_KUTIPAN TEKS:_
********

Minggu, 07 Januari 2018

Dari Akar Tembakau ke Ujung Jagung Part II (Traveling Semarang, Jepara, Grobogan)

Sabtu, 10 Desember 2016
            Pagi ini saya bangun agak telat dari jam janjian bersama Mas Fahmi. Saya mandi dengan semangat, membereskan kamar dan memasukkan barang ke carrier saya. Jadi pagi ini juga saya akan check out. Mas Fahmi datang jam 7 pagi, saya agak mengomel karena menunggu dia lumayan lama. Saya kelaparan, dan ternyata dia sudah sarapan dirumah temannya itu. Jadilah dia mengantar saya makan, dia hanya menunggu sambil menghisap rokok dan mengobrol ringan dengan saya.

********

_DATA TERCATAT:_
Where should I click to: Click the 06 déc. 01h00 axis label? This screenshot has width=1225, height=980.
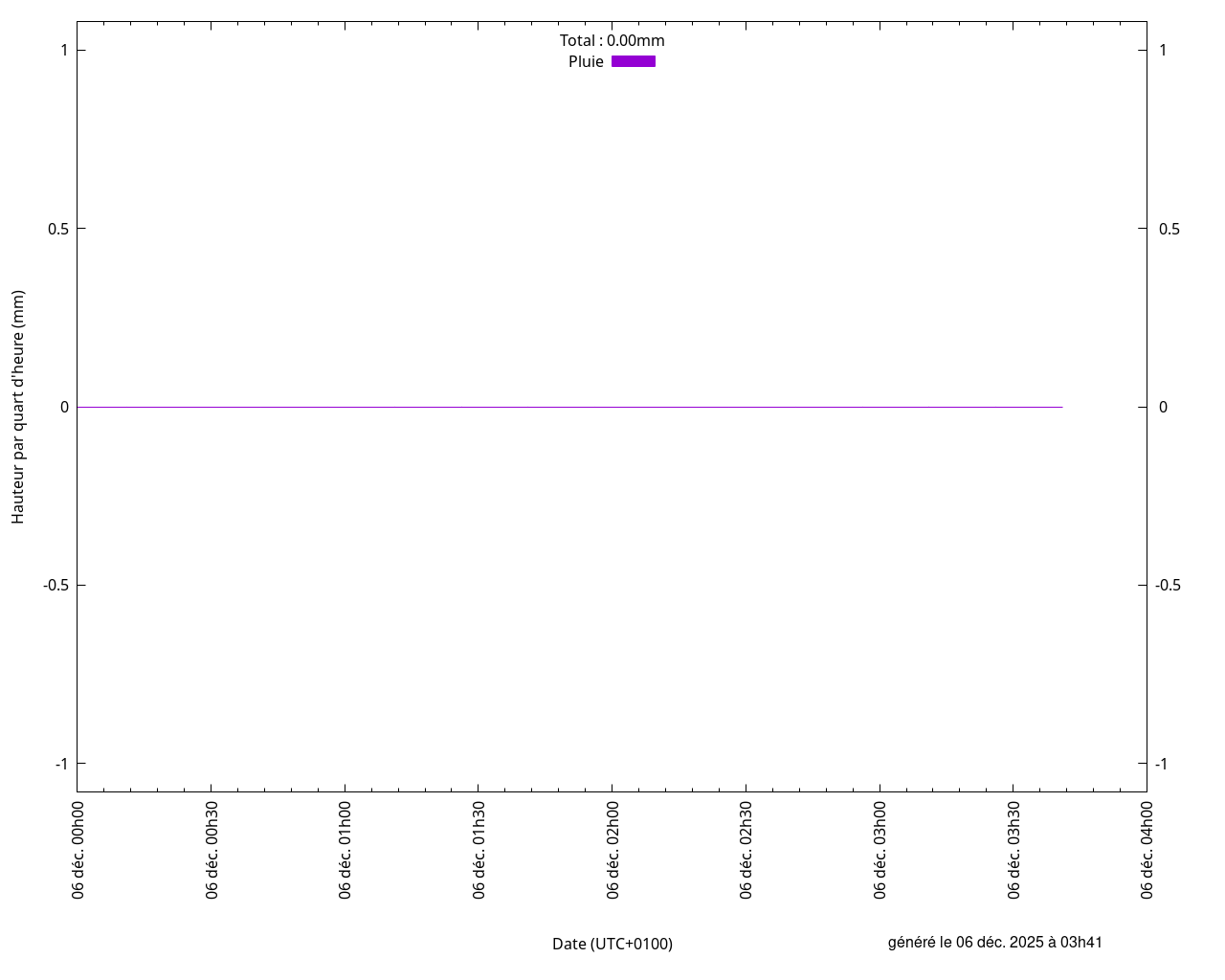(345, 850)
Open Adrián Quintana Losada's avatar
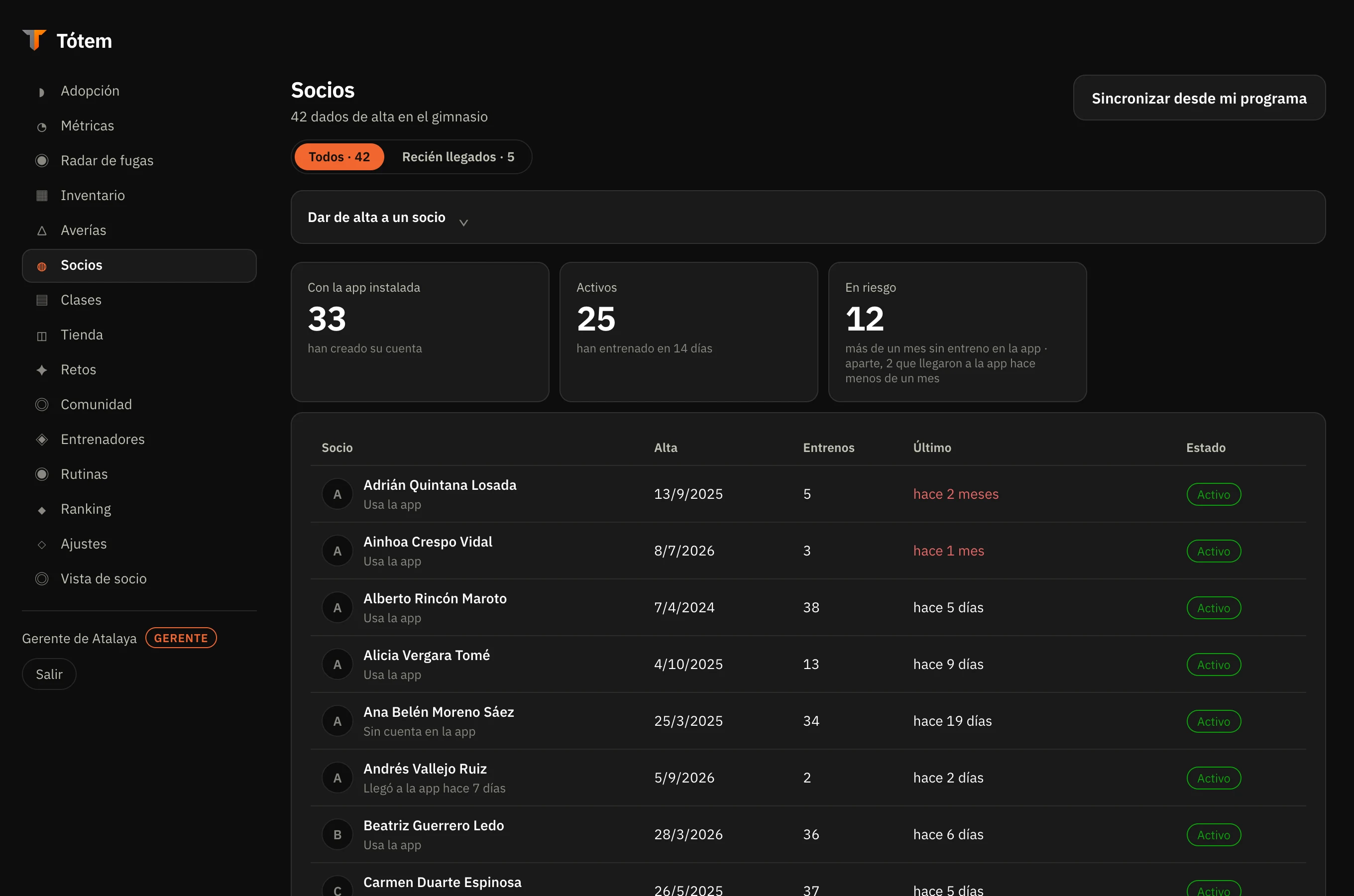Viewport: 1354px width, 896px height. coord(338,494)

********

_TUGAS:_
Tolong jawab pertanyaan berikut dari kutipan catatan perjalanan di atas.
(a) Pada hari dan tanggal berapa kejadian pagi itu berlangsung?
(b) Pukul berapa Mas Fahmi datang?
(c) Apa yang dilakukan Mas Fahmi selama menunggu penulis makan?

_JAWABAN:_
(a) Sabtu, 10 Desember 2016.
(b) Jam 7 pagi.
(c) Ia menunggu sambil menghisap rokok dan mengobrol ringan dengan penulis.